Mastering Memes & Creating Viral Marketing Campaigns

Memes, by definition, have a high virality rate. But what is viral? It means more shares, more engagement and more people viewing the message – often as a result of the value the content offer the users; which, in the case of memes, is often of the comedic variety. Online advertisers and marketers are constantly striving to create compelling content that will not only convey their brand’s message, but also go viral.

Ben Huh, CEO of the Cheezburger Network, described a meme as an “alternate media universe, where things echo off of each other, and people get very creative and strange and [it’s] a bit of a meritocratic process of finding out what’s good.”

According to the NPR article that attempts to define the broadly defined meme term, British scientist and author of The Selfish Gene originally coined the term meme in the 1970s. Dawkins described a meme as something that spreads from person to person within a culture – like a toy craze or a pop song.

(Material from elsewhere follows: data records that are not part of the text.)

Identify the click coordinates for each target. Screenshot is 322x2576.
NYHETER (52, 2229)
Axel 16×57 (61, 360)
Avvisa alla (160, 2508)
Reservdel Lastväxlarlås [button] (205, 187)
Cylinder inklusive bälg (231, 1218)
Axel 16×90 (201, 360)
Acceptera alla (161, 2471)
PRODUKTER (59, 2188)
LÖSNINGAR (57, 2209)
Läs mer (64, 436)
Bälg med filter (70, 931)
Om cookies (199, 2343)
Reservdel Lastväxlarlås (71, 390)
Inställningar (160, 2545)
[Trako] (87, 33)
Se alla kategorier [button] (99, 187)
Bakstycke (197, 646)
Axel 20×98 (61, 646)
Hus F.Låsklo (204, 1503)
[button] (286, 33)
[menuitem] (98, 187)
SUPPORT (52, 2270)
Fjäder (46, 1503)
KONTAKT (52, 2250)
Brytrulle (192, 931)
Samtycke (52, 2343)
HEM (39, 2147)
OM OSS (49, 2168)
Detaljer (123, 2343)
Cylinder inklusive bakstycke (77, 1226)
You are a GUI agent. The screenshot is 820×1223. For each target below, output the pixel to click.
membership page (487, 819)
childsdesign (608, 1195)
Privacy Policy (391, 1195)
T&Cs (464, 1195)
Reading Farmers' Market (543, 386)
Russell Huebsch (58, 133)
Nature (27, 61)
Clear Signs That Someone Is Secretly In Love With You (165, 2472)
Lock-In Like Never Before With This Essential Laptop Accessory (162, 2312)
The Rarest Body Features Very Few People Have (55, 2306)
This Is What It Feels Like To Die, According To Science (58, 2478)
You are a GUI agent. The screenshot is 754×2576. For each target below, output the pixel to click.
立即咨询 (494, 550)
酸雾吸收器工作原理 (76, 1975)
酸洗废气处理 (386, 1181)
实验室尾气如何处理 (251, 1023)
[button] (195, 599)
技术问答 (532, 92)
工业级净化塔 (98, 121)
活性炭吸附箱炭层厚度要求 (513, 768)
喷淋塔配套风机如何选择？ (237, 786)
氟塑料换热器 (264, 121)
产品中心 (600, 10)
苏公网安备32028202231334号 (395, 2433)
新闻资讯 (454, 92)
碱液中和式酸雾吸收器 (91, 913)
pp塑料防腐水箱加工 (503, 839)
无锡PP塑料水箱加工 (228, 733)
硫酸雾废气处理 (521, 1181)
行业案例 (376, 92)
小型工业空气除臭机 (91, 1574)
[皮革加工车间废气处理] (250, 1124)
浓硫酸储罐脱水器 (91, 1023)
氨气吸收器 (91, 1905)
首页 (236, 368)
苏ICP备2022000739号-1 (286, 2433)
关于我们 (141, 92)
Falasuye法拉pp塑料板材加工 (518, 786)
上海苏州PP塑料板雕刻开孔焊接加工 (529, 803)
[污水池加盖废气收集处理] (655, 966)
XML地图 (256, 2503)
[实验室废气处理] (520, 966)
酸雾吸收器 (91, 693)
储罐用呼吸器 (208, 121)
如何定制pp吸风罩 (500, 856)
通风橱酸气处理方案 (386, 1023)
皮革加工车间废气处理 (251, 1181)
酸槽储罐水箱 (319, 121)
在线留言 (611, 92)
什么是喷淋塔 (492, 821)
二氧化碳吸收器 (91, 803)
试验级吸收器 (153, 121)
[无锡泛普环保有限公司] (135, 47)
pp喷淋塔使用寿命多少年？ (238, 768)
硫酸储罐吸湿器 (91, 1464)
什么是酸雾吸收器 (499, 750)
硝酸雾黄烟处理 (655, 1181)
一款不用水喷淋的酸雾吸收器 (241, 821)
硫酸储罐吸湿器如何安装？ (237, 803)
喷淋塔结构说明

The widespread “success” of memes has supported the theory that content is more likely to be shared by users if it has a comedic or engaging value. Looking to tap into the web user’s comedic consciousness, SpotHero, a parking service aid based in Chicago, has gone so far as to intentionally create poorly designed ads.

The conversion numbers for SpotHero’s MS Paint-inspired ad are unavailable, but Plenty of Fish Ad Blog performed a similar experiment and found the poorly designed ad a click through rate of 0.137%, while the slicker, normal ad posted a rate of 0.049%.

There are hundreds of blog posts offering instruction on how to create a viral marketing campaign, but what if you flipped this idea on its ear – instead of creating viral marketing content for a campaign why not just incorporate proven viral content into a marketing campaign?


Scumbag Steve, made famous from the image above, is one of the first internet “celebrities” to throw his tan, checkered hat into the advertising ring. With the help of Imgur, a popular photo sharing site, Brisk has started using Scumbag Steve as a spokesperson. Let’s not forget about Jennifer Aniston’s smartwater campaign featuring lip syncing YouTube sensation Keenan Cahill (top).

Will we soon see more intentionally poorly designed ads and memes woven into advertising and marketing campaigns? Memes in advertising and marketing have already transcended the Web as Comedy Central has incorporated the popular “Not Sure If” image in its TV spots for Futurama‘s seventh season. Is it only a matter of time before more brands take advantage of memes in their quest to create viral marketing campaigns?